Quello invece di cui voglio parlarvi mi riguarda più da vicino. Perché nonostante non abbia per indole (e ora si spera anche per maturità) alcuna propensione a mettere chicchessia su un piedistallo, è rimasto coinvolto uno che stimavo molto. È Louis C.K. Il comico e autore americano, che ora è accusato da cinque donne di essersi masturbato davanti a loro, dopo aver chiesto di poterlo fare (una qualche differenza da quelli che aprono l’impermeabile la fa), forte però della sua posizione di potere indiretto, della sua notorietà e (parole sue) dell’ammirazione che esse avevano per lui.

Louis C.K.

Louie (2010): Louis C.K.


Probabilmente molti non lo conoscono o magari lo hanno solo incontrato in un video su facebook o su YouTube, magari sottotitolato, di un qualche suo sketch come standing comedian. Pochi minuti di uno sketch sicuramente non bastano a capirlo e a capire bene quel che dirò su di lui. Negli USA invece Louis C.K. è molto famoso: e non solo perché fa ridere, ma perché lo ha sin qui fatto in modo molto intelligente. A mio parere straordinariamente intelligente: di quell’intelligenza che spiazza perché ha un contenuto, anche importante. Alla fine i contenuti importanti ai miei occhi sono quelli etici. Uso questa parola pensandola: l’etica non è la morale. Non è un sistema misto di precetti, di condizionamenti, di abitudini. L’etica implica l’adesione: è etico solo ciò che profondamente, convintamente, ritengo tale. Ciò per cui mi schiero, ma anche - proprio per questo - ciò su cui devo esercitare il mio dubbio. Devo metterle alla prova le mie scelte, devo sempre testarle: devo dubitarne proprio perché sono io a sceglierle. Per questo penso che i contenuti etici siano centrali.
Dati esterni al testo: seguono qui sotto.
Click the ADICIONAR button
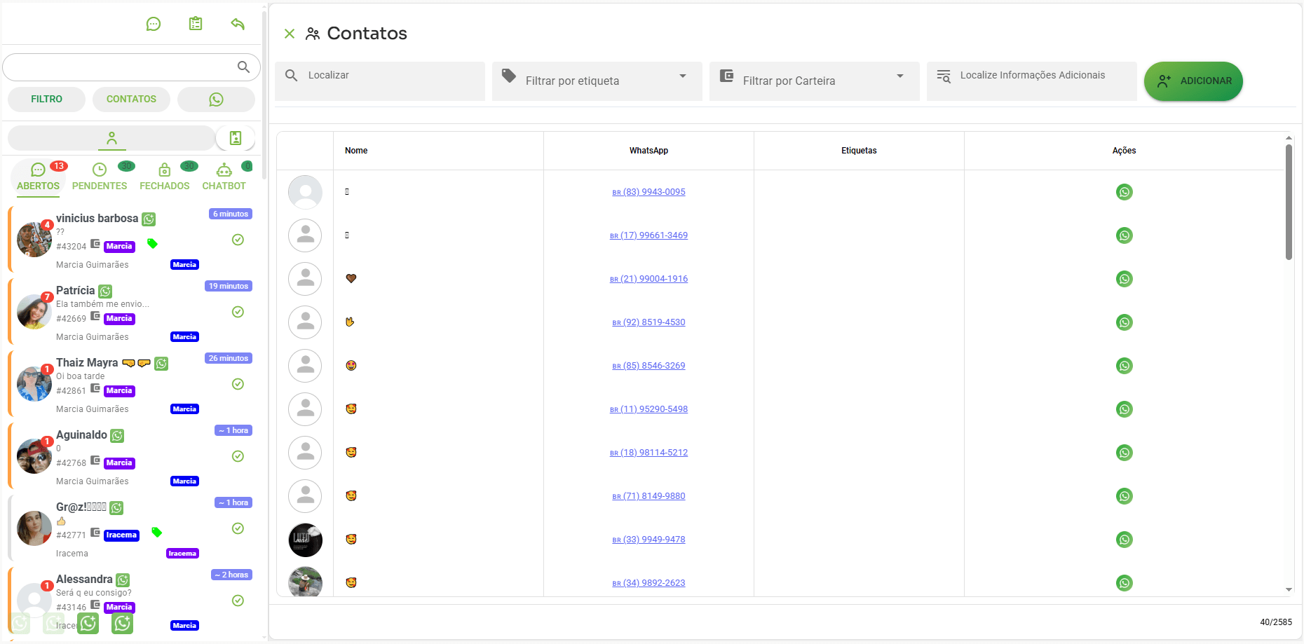Viewport: 1304px width, 644px height. [1193, 81]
Ora l’intelligenza di Louis C.K. mi è quindi sempre parsa etica. Se avete visto la sua serie tv - Louie - lo sapete: non si può nemmeno definire una serie comica. È un oggetto filmico di un’onestà spiazzante: Louis C.K. racconta le giornate di un se stesso fittizio ma in realtà, e per forza, molto simile a se stesso. Lo fa senza abbellirsi, senza nascondersi: racconta se stesso e sembra non giudicarsi, per scelta, accettando così di mettere a nudo di sé lo sconveniente, il risibile, il ridicolo, ciò di cui ci si vergogna.
Ai miei occhi prendere le distanza dall’ego ha così valore che siccome tempo addietro negli ambienti di FilmTv rivista spesso si citava Clint Eastwood come “moral guidance”, io giocavo a dire che invece la moral guidance di FilmTv.it era Louis C.K. Pensate un po’.
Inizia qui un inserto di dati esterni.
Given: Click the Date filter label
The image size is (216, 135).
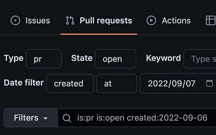Looking at the screenshot, I should pyautogui.click(x=24, y=83).
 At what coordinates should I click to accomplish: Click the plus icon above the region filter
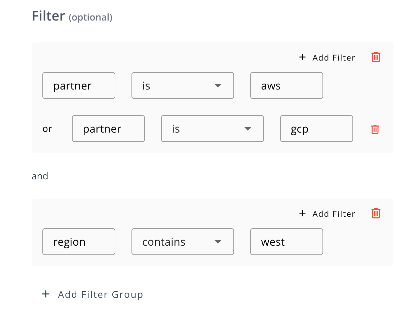(x=302, y=213)
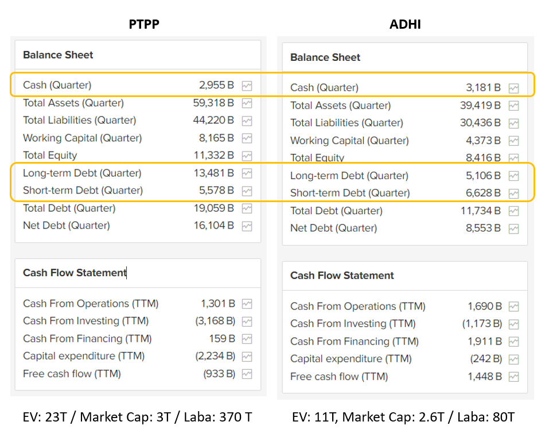Click ADHI Net Debt (Quarter) label

coord(333,228)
Ecco sta succedendo qualcosa già nei miei pensieri: scriverne mi ha messo in grado di capire meglio qualcosa. Ecco perché sono turbato: questa è una di quelle (rare) volte che qualcuno che stimo eticamente viene svelato in una sua mancanza. Qualcuno che sembrava accettare di stare nel linguaggio senza paura, aveva in realtà paura. Qualcuno che mi aveva creato piccole istantanee illuminazioni (la risata solitaria può esserlo) portava con sé un buco, un pericolo.
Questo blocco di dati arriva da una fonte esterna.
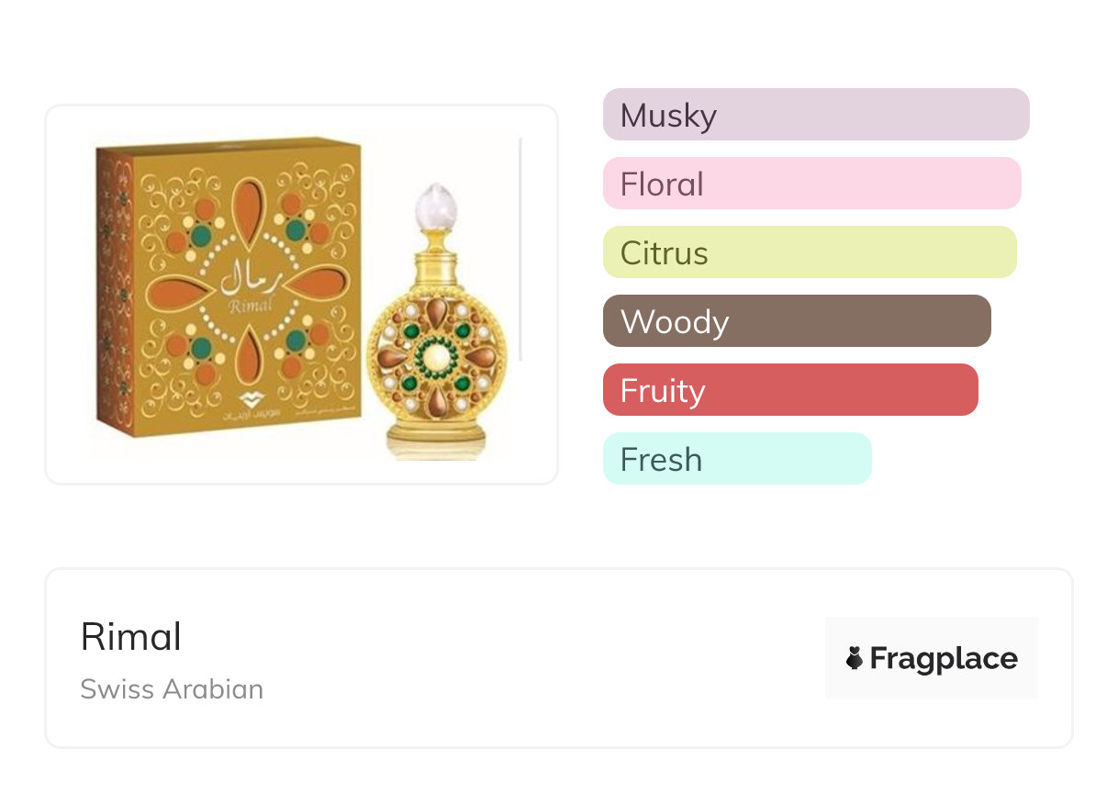The image size is (1118, 793).
Task: Click the narrow left side panel of the box
Action: [x=115, y=289]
Potrei pensare molte cose adesso: potrei chiedermi chi di noi non ha buchi e chi non nasconde dentro di sé un pericolo per gli altri. Grande questione. Oppure potrei pensare - un po’ più accademicamente - alla dibattuta questione della sovrapposizione (o della distanza) tra l’artista e l’opera: dobbiamo dar meno valore a un’opera solo per colpa delle imperfezioni dell’artista?
Provo a fare un cortocircuito tra queste due questioni apparentemente lontane. E scrivo: ma non è forse che Louis C.K. (un po’ come Woody Allen se volete un esempio più popolare) non abbia in fondo cercato sempre di raccontarci il suo pericolo (e il pericolo della sua gente, gli americani di oggi) attraverso la sua opera? Quante delle cose che non si dicono, in America oggi, lui le ha dette? E il fatto di non esser riuscito a dire tutto toglie meno valore a ciò che invece è riuscito a dire?
Ecco forse alla fine è questa la domanda. Si pone poco per un attore, quasi per nulla per un produttore o per un registucolo di prodotti da intrattenimento. Ma per un comico - un artista - si pone sino in fondo.